For a couple of reasons Alex Abramovich’s piece entitled “Even When It’s a Big Fat Lie” (limited access so the link is a bit dicey) in the London Review of Books particularly interested me. Firstly, it is a review of Ken Burns’s eight part PBS documentary “Country Music”, and I had read a flattering piece in The New York Times a couple of months ago, and that Abramovich’s is not; secondly, I saw a grainy rerun of Burns’s lauded by some, and lambasted by others, 1990 series, The Civil War, not so long ago – and thought it a very mediocre work – whereby, I mean in terms of the structure and film-making aesthetic (though to be fair it is thirty years old); the historical shortcomings and omissions, as Abramovich mentions, were debated at the time by those qualified to do so, and the criticism has not abated over the years. (I should say just about everything I know about the Civil War comes from Eric Foner, and he was one of the fiercest critics at the time.)

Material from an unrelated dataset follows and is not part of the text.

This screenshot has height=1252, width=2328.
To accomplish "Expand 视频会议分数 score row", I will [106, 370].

And it is in terms of Ken Burns’s prior work, that Abramovich launches into his criticism of “Country Music”, because, whether one agreed with their perspective or not, a range of historians did contribute to “The Civil War”, whereas in Burns’s succeeding documentaries the input from historians has dramatically declined over the years, to the point whereby “Country Music” has only one, Bill Malone, and it his interpretation alone that frames Burns’s work. And, one should say, even there it seems Malone had more to offer but could only give that which fulfilled Burns’s vision.

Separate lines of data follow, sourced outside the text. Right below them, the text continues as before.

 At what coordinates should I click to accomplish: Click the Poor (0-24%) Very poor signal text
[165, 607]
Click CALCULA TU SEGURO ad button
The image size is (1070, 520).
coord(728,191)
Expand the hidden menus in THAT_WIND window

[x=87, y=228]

What Alex Abramovich bemoans the most, are the half-stories and half-truths that will never add to a whole. Instead, one is left with a blurred vision of a music genre that has never reconciled its shared roots in the poor white and Black South, and instead rejoices in an (often false) nostalgia. Following is an accompanying conversation with Abramovich, that explores, beyond his written LRB piece and the specifics relating to Burns’s documentary, the wider history of segregation in vernacular music and the defining role played by the recording industry.
Finally, this is not the same thing, but related, I think, in that it is illustrative of how music and recordings track the extreme social shifts of an era, particularly in respect to the African American experience, through the twentieth century and into the present. Recently, I read an extraordinarily interesting article, again in the NYT, that examines music – American folk music this time – beyond a matter of categorisation that tends to segregation and exposes instead blatant racism and hate, and considers the ensuing dilemma of how to deal with historical works, once popular and now despicable.
Where does one draw the line between the offensive or outdated and, in this instance, lyrics that are dehumanising and hateful? The independent record producers, Lance and April Ledbetter, were confronted with this dilemma in the production of The Harry Smith B-Sides (the background and relationship to the Anthology of American Folk Music is written about in the NYT piece), and made their own moral decisions and accepted the implications.
It is interesting that for each of the three tracks they decided to omit, there is five seconds of silence (and John Cage once showed what a profound sound that can be!) – each a dark void speaking louder than words. History can never be selective, but nor does the obvious have to be shouted out loud. Unlike Ken Burns, it seems to me, the Ledbetter’s have learnt how to honour America’s musical heritage without either falling prey to romantic revisionism or to the dictates of historical absolutism.